Ce résultat est donné d’abord sur une même conique (prop. 3, fig. IVa 10), puis sur deux branches d’hyperboles opposées (prop. 7), dans certains cas particuliers (prop. 8, prop. 9. et prop. 10), avec un diamètre conjugué (prop. 12).

fig. IVa 10

On peut remarquer que si l’on place le point $$$M$$$ au sommet de $$$(d_1)$$$, alors l’énoncé $$$(\textrm{E}_3)$$$ devient l’énoncé $$$(\textrm{E}_2)$$$, qui en est donc un cas particulier.

Ces 15 propositions expriment donc diverses formes d’une propriété générale des coniques. Nous n’avons pas voulu considérer les cas particuliers (dont certains ne sont pas plus évoqués par Apollonios que par nous) du genre : que se passe-t-il si $$$(d_1)$$$ et $$$(d_2)$$$ sont perpendiculaires ?

Lecture des trois premières propositions.

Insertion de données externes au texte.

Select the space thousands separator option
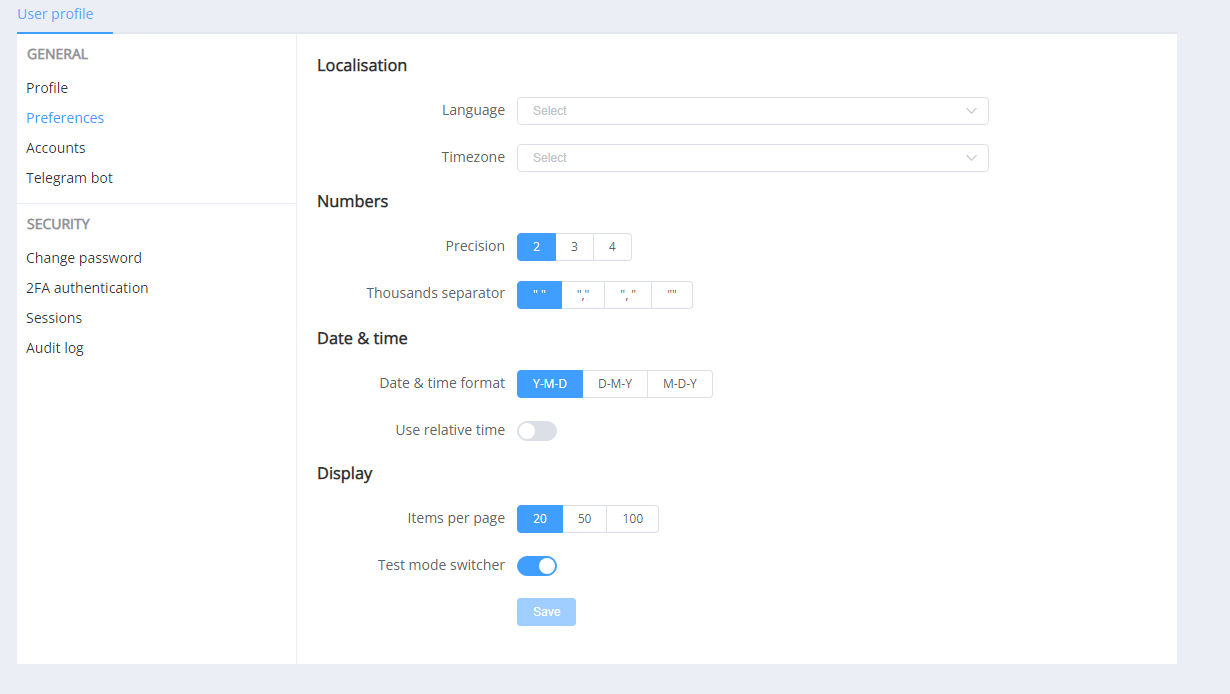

Avant de commencer notre lecture, il convient de donner brièvement le contenu des propositions 42 à 45 du Livre I. Ces propositions démontrent dans différents cas (proposition 42 pour la parabole, proposition 43 pour les coniques à centre, proposition 44 pour les deux branches de l’hyperbole, proposition 45 pour un diamètre conjugué) le même résultat : le triangle formé à partir d’un point quelconque d’une conique entre les ordonnées issues de ce point et le diamètre du premier repère est égal au quadrilatère (trapèze ou différence de triangles homothétiques pour une conique à centre, parallélogramme pour une parabole) formé par les deux diamètres, la tangente au sommet du premier repère et l’ordonnée du premier repère issue du point. Avec les notations introduites ci-dessus, on obtient l’énoncé :

$$$ \fbox {$ \large \textbf{(E}_{\textbf{0}}\textbf{)} \qquad \textbf{tr(M}_\textbf{1}\textbf{M}_{\textbf{2}}\textbf{d}_{\textbf{1}}\textbf{)=}\textbf{qu(t}_{\textbf{1}}\textbf{M}_{\textbf{1}}\textbf{d}_{\textbf{1}}\textbf{d}_{\textbf{2}}\textbf{)} $}$$$

$$$ \\ $$$

fig. IVa 11

Les démonstrations utilisent principalement les propriétés issues de la division harmonique définie sur un diamètre par une tangente (Livre I, propositions 35 et 39).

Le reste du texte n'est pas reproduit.